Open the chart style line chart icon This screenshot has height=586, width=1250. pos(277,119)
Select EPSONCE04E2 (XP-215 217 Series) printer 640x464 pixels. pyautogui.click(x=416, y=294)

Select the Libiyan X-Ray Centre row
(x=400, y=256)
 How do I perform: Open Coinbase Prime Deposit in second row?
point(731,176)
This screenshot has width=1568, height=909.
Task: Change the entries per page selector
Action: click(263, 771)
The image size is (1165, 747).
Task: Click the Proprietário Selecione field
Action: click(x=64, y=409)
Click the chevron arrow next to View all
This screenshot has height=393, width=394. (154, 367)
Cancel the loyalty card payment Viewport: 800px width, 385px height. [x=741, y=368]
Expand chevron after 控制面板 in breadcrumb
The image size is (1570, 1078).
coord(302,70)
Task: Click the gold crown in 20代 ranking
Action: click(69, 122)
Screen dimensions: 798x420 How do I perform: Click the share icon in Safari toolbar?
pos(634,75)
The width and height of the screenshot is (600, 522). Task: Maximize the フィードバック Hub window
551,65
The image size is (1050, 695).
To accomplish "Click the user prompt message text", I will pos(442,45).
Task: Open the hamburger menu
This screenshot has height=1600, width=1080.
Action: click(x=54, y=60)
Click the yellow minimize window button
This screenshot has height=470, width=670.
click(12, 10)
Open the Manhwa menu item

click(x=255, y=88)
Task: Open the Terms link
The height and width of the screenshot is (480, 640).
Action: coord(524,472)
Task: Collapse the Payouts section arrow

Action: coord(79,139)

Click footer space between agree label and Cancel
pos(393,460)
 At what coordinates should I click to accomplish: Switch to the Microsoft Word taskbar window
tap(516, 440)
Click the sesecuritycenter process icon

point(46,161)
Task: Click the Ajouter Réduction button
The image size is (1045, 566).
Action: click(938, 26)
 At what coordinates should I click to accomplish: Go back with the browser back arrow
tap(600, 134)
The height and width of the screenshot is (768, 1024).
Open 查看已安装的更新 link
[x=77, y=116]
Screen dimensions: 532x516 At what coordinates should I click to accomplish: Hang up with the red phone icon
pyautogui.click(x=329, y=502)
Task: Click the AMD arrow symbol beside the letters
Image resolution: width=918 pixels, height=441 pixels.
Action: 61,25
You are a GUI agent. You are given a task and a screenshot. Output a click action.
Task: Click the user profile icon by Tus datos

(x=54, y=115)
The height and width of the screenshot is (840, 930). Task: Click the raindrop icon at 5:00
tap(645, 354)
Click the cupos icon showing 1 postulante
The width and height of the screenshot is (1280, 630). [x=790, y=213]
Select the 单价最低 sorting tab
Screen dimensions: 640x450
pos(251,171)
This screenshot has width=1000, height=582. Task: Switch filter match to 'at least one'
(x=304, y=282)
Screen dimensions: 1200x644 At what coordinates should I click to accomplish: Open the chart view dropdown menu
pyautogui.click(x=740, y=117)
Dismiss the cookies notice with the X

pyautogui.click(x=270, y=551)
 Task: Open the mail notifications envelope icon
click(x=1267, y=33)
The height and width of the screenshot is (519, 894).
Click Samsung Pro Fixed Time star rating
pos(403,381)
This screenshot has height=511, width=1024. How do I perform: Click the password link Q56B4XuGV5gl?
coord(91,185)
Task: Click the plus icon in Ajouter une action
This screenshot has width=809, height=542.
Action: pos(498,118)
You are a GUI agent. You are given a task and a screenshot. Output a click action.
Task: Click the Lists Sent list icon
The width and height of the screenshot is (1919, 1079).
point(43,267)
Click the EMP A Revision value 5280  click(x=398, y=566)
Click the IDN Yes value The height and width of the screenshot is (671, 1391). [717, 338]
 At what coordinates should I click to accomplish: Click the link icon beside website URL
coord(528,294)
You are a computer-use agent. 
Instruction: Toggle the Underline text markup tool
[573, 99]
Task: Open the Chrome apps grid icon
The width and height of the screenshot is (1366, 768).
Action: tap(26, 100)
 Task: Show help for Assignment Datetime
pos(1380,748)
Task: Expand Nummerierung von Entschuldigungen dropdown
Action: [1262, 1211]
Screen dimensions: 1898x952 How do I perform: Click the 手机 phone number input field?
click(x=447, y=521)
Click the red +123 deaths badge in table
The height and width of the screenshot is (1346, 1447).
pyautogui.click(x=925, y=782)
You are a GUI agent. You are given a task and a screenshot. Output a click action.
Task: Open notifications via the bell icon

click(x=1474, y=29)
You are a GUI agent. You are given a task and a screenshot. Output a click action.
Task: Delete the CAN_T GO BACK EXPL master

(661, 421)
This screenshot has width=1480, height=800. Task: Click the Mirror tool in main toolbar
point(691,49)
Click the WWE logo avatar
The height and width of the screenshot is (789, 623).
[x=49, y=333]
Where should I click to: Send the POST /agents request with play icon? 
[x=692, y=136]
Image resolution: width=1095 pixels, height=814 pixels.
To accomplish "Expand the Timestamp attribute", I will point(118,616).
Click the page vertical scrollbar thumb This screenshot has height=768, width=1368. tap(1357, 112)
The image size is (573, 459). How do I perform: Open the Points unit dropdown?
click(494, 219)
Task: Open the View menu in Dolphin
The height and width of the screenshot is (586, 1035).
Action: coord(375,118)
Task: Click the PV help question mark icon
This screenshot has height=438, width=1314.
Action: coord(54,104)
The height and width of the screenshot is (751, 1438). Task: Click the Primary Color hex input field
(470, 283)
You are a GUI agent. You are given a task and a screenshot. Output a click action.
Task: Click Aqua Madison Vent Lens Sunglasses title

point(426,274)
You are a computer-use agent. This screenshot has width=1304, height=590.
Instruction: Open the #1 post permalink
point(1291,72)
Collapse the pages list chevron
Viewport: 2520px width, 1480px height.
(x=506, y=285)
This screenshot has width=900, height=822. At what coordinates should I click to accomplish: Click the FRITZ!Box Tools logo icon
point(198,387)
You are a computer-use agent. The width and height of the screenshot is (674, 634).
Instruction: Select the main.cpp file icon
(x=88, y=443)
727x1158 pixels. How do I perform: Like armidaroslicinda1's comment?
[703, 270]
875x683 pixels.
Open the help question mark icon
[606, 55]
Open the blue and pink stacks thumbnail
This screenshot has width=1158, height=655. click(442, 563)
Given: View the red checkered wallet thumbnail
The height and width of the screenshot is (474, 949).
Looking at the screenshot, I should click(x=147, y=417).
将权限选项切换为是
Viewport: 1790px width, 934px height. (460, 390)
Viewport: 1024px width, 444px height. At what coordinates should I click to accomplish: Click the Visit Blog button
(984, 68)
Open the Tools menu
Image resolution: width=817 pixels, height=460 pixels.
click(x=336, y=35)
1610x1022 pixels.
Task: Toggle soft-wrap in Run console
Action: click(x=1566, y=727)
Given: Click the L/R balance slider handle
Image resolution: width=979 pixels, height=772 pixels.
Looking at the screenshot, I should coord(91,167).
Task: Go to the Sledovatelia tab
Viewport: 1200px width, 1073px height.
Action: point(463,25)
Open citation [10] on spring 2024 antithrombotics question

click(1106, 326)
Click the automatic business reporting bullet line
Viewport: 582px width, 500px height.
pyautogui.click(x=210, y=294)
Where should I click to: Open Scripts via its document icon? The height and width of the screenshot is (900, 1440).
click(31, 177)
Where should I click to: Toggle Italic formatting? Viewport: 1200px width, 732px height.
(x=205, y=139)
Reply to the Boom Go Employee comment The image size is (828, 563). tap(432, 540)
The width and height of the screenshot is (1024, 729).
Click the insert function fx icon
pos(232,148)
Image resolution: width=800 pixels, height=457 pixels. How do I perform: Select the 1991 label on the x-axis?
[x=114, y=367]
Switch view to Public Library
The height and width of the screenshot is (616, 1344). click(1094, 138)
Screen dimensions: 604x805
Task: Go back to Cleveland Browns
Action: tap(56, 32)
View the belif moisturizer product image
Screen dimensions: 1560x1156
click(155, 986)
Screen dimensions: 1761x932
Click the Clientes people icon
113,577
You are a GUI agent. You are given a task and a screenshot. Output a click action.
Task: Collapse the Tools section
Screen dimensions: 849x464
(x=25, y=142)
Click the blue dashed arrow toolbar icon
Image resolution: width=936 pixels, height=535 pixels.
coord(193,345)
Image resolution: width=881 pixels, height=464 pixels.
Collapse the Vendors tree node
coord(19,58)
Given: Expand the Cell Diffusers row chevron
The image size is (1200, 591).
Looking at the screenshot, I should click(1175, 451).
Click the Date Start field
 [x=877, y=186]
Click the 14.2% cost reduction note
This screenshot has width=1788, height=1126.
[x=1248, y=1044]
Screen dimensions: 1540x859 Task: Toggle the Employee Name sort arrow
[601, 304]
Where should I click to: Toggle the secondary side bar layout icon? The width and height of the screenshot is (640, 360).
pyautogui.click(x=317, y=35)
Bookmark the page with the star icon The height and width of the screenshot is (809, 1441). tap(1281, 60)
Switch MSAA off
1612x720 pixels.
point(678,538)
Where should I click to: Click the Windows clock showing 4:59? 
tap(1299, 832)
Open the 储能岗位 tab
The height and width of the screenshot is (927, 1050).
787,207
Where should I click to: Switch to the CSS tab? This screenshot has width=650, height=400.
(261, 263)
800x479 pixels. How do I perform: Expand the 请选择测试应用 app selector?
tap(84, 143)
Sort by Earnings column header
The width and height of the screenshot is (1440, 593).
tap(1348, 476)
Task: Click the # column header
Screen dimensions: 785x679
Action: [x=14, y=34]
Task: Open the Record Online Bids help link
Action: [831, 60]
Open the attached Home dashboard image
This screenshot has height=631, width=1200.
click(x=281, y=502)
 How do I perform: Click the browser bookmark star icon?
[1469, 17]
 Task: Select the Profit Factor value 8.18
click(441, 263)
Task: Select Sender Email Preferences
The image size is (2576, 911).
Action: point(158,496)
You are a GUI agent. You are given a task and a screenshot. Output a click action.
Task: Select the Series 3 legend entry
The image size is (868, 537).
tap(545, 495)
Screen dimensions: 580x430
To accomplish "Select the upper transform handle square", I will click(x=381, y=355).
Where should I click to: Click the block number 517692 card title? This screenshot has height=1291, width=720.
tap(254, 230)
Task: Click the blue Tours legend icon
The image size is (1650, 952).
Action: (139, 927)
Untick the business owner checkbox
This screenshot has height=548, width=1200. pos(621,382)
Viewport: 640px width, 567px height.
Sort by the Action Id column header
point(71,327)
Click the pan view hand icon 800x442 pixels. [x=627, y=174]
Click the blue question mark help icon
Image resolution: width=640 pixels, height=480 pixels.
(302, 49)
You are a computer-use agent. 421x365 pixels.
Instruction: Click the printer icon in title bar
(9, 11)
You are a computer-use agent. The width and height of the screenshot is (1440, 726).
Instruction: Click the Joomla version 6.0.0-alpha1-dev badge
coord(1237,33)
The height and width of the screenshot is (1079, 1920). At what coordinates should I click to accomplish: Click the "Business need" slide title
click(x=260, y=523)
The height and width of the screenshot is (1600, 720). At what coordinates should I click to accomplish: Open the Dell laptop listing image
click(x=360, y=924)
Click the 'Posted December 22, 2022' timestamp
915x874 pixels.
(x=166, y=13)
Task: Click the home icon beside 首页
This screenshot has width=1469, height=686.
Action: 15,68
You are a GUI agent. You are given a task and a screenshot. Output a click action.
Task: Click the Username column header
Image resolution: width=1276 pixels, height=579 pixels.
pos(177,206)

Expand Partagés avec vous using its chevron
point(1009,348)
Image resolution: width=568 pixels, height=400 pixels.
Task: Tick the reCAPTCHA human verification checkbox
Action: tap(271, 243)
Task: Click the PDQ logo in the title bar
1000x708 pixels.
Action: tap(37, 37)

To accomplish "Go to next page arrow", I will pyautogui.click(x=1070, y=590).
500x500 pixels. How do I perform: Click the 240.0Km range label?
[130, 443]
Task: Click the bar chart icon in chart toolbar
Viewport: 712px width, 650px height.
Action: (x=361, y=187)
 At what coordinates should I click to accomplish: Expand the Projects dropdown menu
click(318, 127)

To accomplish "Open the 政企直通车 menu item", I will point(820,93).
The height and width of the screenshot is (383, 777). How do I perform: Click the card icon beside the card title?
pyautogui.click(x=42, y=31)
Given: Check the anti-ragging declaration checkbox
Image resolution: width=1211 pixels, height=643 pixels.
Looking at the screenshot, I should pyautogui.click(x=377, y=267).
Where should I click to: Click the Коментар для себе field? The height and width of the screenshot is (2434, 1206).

◆ What is expected ◆
Show every line in the entries where the string "computer" occurs.

◆ Completed task ◆
You are a computer-use agent. 
You are a computer-use agent. This screenshot has width=1304, height=590.
You are a computer-use agent. The width and height of the screenshot is (674, 634).
You are a computer-use agent. 421x365 pixels.
You are a computer-use agent. The width and height of the screenshot is (1440, 726).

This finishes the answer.